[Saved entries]
_ _ _ _ _

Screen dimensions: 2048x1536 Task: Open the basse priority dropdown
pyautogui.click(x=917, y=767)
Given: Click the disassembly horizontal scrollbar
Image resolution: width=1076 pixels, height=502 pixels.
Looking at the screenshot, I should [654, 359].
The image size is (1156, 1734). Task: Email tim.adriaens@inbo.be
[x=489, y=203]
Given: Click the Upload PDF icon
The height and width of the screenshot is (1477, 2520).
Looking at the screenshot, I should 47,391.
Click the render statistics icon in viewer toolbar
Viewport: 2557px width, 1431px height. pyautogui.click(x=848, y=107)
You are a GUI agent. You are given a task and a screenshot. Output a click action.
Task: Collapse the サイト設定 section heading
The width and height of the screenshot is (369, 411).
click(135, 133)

_ _ _ _ _

Can you copy each of the items above word for word?

▸ **Solution to this problem**
Screen dimensions: 2048x1536 Task: Open the basse priority dropdown
pyautogui.click(x=917, y=767)
Given: Click the disassembly horizontal scrollbar
Image resolution: width=1076 pixels, height=502 pixels.
Looking at the screenshot, I should [654, 359].
The image size is (1156, 1734). Task: Email tim.adriaens@inbo.be
[x=489, y=203]
Given: Click the Upload PDF icon
The height and width of the screenshot is (1477, 2520).
Looking at the screenshot, I should 47,391.
Click the render statistics icon in viewer toolbar
Viewport: 2557px width, 1431px height. pyautogui.click(x=848, y=107)
You are a GUI agent. You are given a task and a screenshot. Output a click action.
Task: Collapse the サイト設定 section heading
The width and height of the screenshot is (369, 411).
click(135, 133)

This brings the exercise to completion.